TORONTO (Reuters) - Canada has ramped up efforts to enforce corporate tax compliance, boosting funding for government auditors and bolstering transparency within companies, with two recent reports revealing billions of dollars in lost tax revenues every year.
The Canada Revenue Agency (CRA) released a report last week showing a corporate tax gap of up to C$11.4 billion ($8.7 billion) before audits in 2014.
A day later, the Parliamentary Budget Officer estimated a “hypothetical” figure of C$25 billion in unpaid taxes in 2016 due to Canadian corporations engaging in transactions between offshore countries. Some of the transactions were suspected of avoiding Canadian taxes by shifting profits to low or no-tax jurisdictions.
The Department of Finance told Reuters Canada’s tax gap estimates are comparable to other countries, but steps were being taken to rectify the problem. They said Bill C-82, which works to prevent the shifting of profits to low or no-tax locations, was passed as law last week.
Some recent measures, including additional funding for CRA, has resulted in 1,100 offshore audits and 50 criminal investigations linked to offshore transactions, the department said.

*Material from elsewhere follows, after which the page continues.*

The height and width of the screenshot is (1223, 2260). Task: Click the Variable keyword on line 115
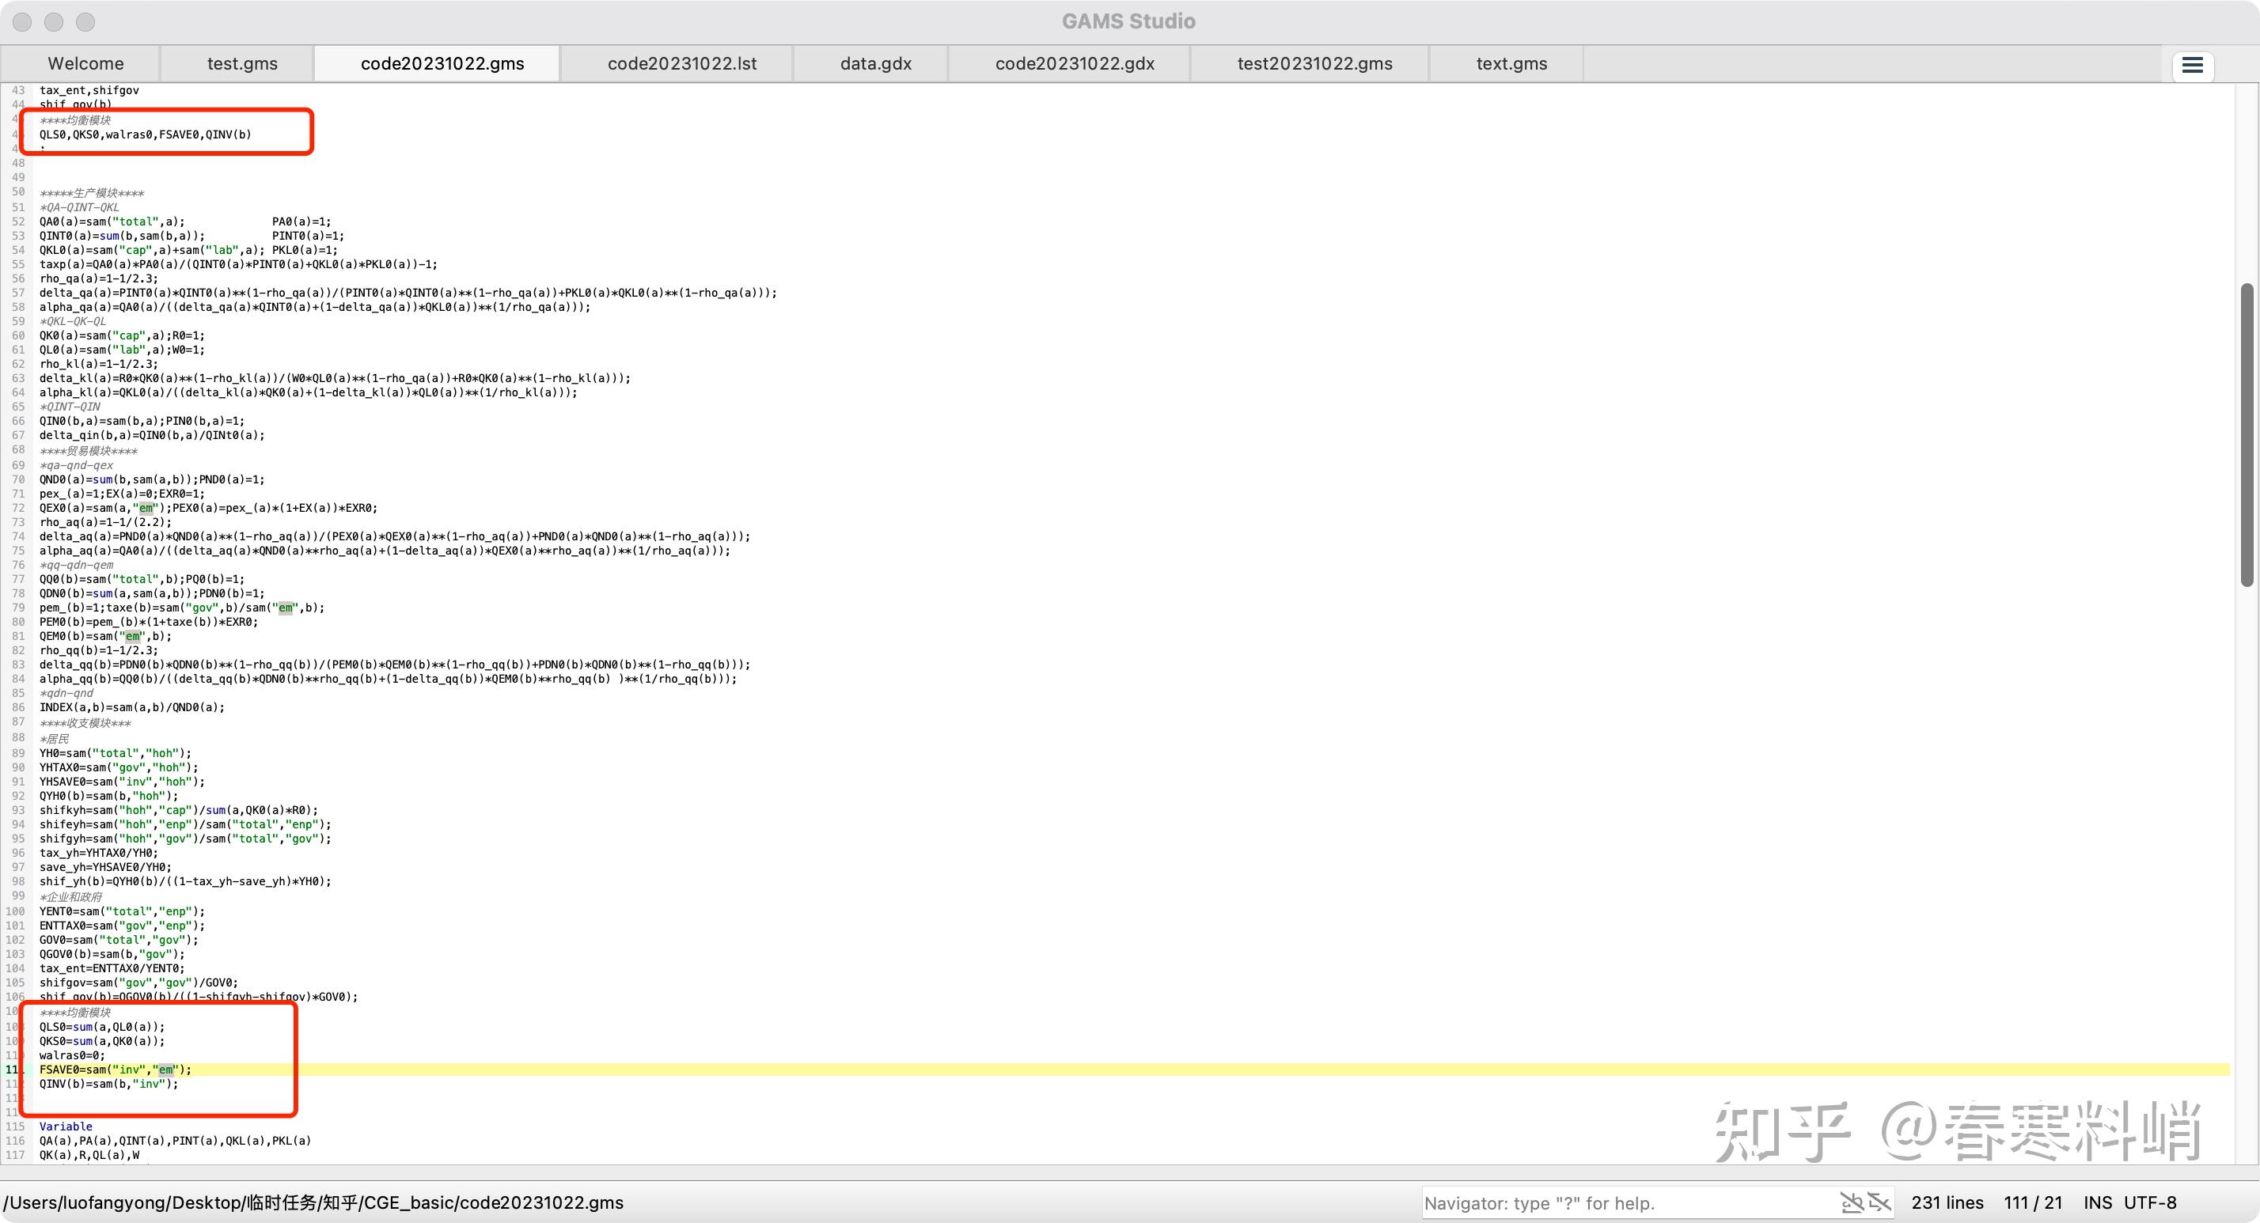66,1126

The government has also amended Canada’s Business Corporations Act in May 2018 to require federally incorporated corporations to maintain beneficial ownership information and be more accessible to authorities.

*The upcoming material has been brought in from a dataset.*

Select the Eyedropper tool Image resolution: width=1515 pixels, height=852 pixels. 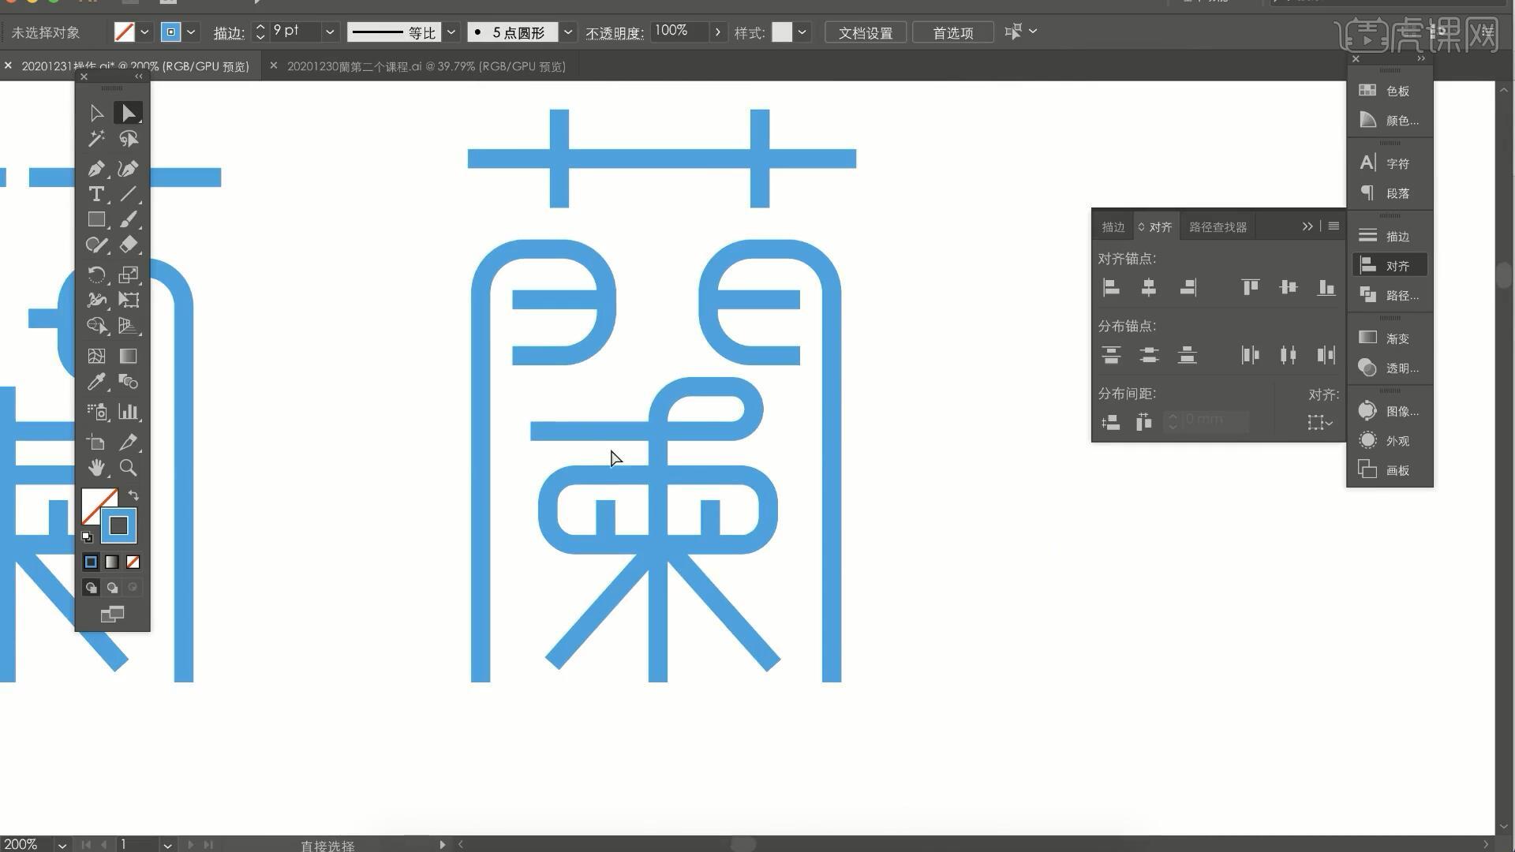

The government has also invested over C$1 billion in strengthening the CRA over three budgets, and earmarked an extra C$150.8 million to fund auditors over five years in the 2019 budget.
The tax non-compliance is resulting in money for healthcare, childcare, education and green infrastructure being lost, said Toby Sanger, executive director of Canadians for Tax Fairness, a non-profit organization that advocates for progressive tax policies.
Sanger said that the proposed federal universal pharmacare program that would create a single-payer system for prescription drugs would be funded if the unpaid taxes were recovered.
Sanger recommends setting up a beneficial ownership registry for corporations to improve transparency and increase funding to fight offshore tax evasion.
Brian Kingston, vice president of international fiscal policy at the Business Council of Canada, which represents the CEOs of 150 Canadian companies, said they support the federal government’s efforts to improve beneficial ownership transparency to combat financial crimes, but it should balance the privacy of individuals and protect the competitiveness of businesses.
Reducing the complexity of the tax system by modernizing through digital tools would help in tax compliance and reduce the need for audits, Kingston added.
Jonathan Farrar, a professor of taxation at Wilfred Laurier University, Bill C-82 and strengthening transparency are steps in the right direction, but would mean “more future legal battles over the meaning of words in the legislation and the intent of the legislation.”